A block of data
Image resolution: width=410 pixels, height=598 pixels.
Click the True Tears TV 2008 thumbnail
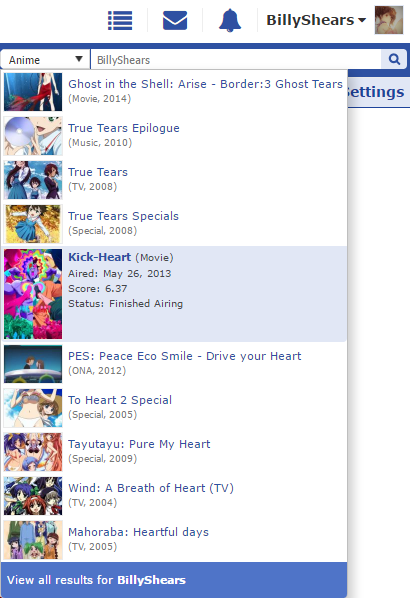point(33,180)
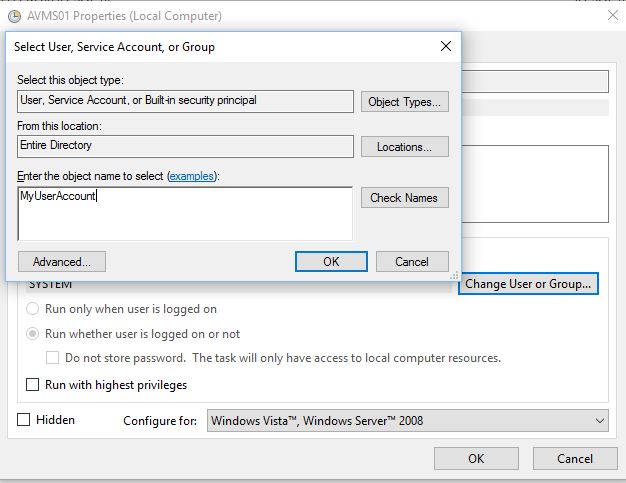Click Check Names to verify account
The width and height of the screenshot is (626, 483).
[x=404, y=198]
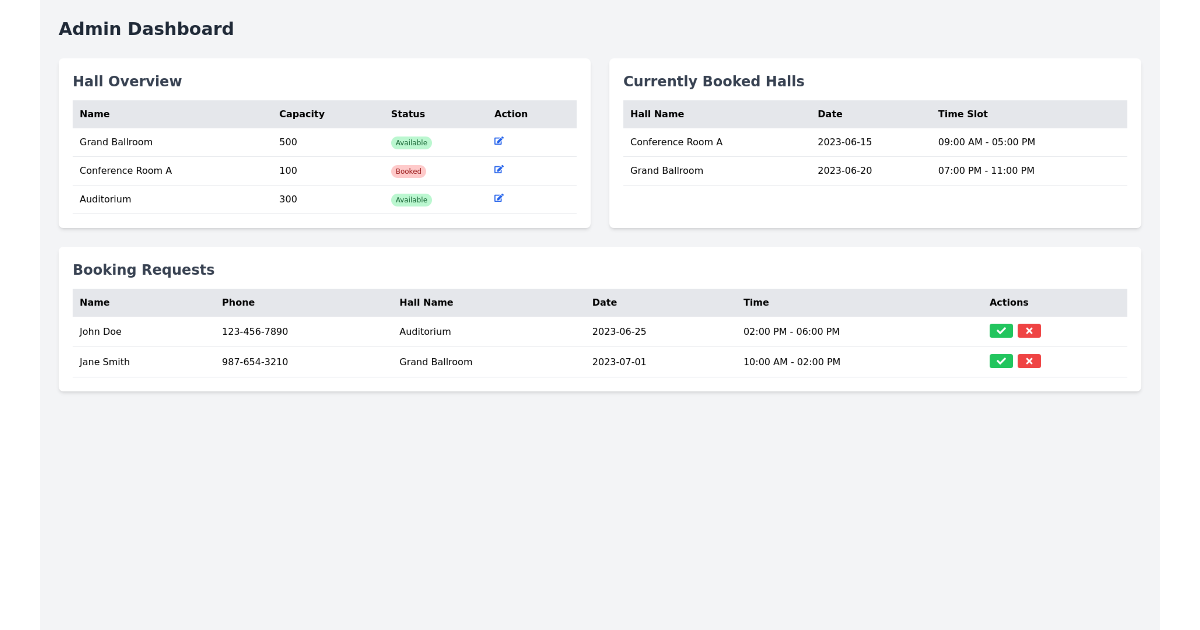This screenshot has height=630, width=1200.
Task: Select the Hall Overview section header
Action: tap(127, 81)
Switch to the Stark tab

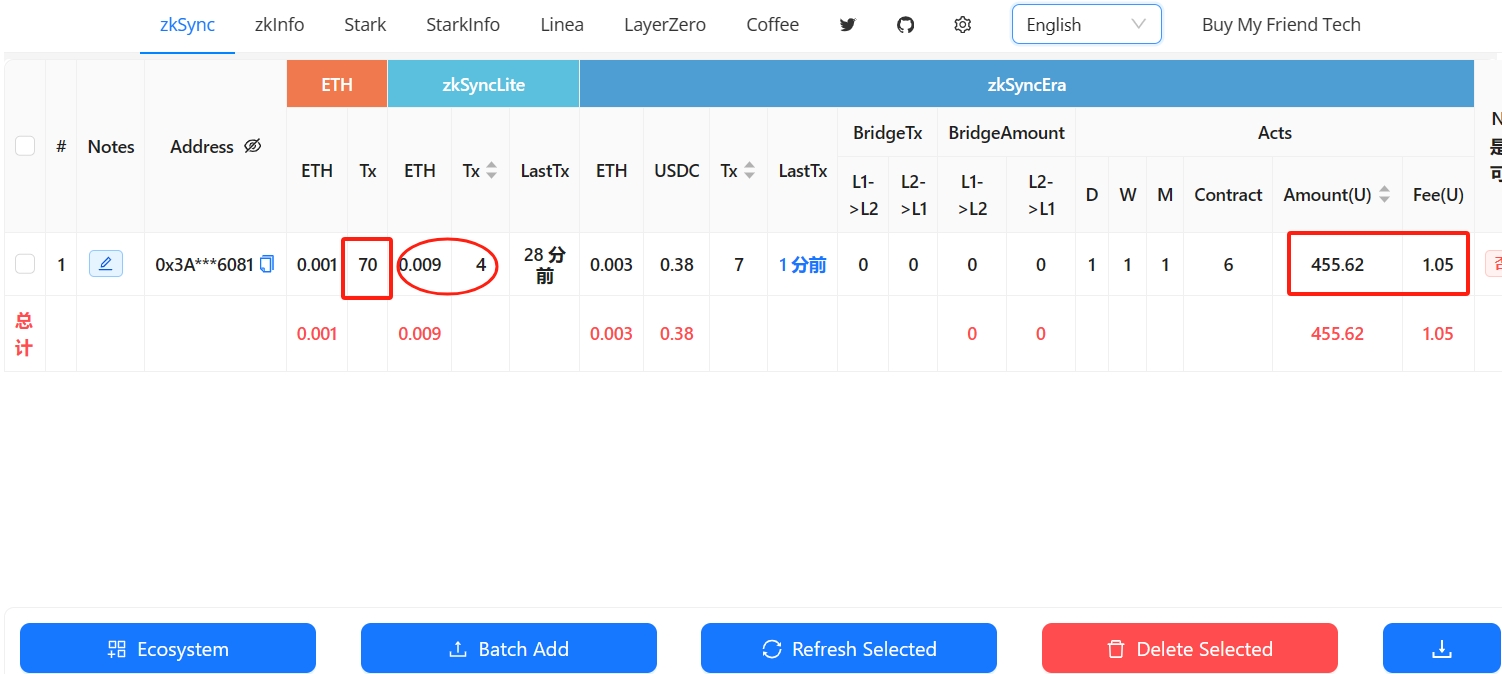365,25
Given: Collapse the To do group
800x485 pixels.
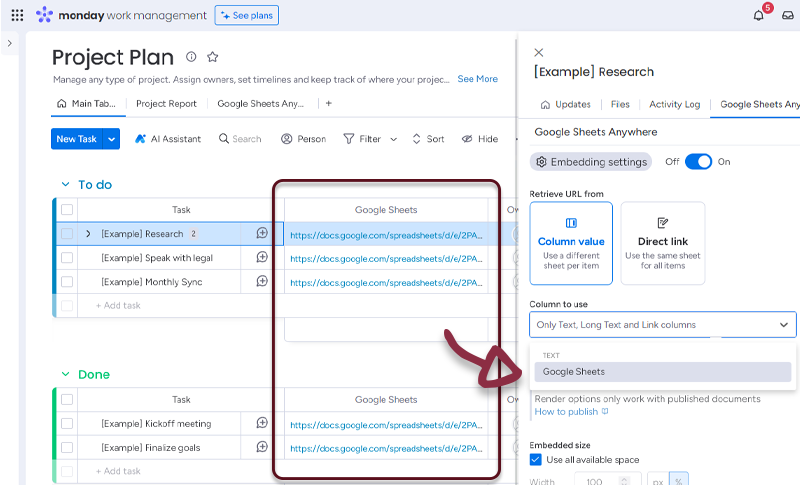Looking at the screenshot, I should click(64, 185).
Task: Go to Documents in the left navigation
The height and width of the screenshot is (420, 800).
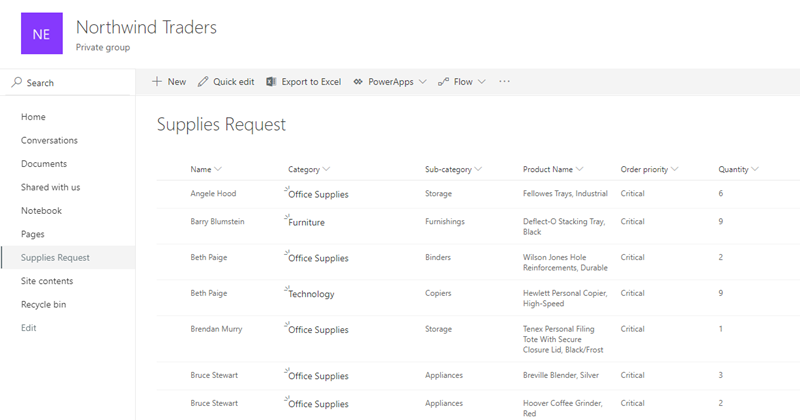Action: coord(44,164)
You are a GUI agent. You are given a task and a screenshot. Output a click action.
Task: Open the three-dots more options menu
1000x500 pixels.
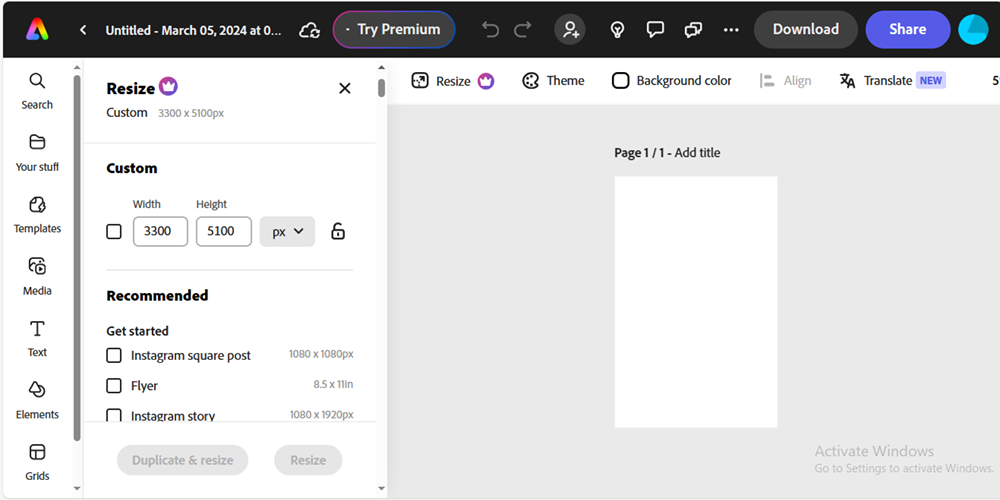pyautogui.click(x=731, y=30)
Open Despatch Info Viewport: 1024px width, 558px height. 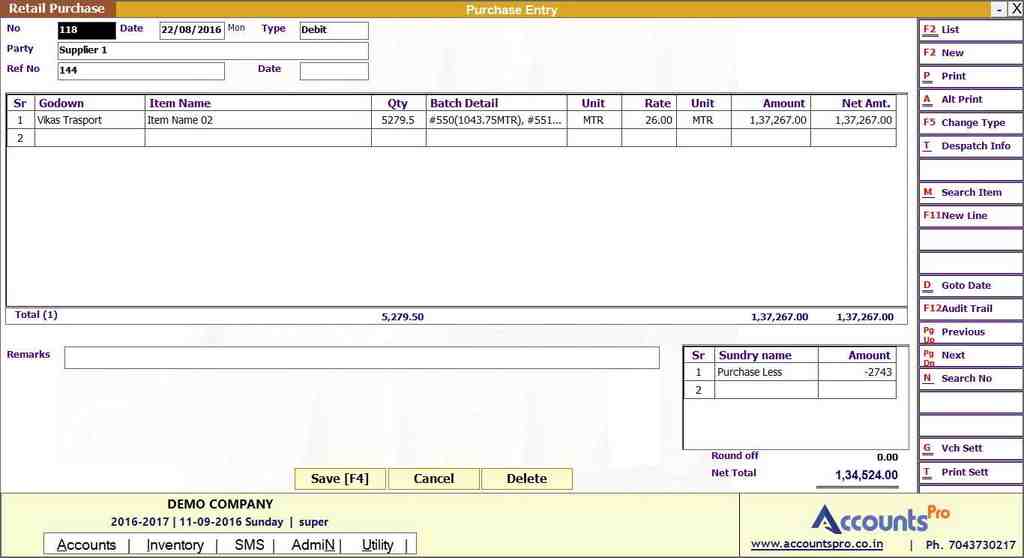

WORK TO COMPLETE: List every line of the data above that contains the word "pixels".

TASK RESULT:
Image resolution: width=410 pixels, height=598 pixels.
800x485 pixels.
1000x500 pixels.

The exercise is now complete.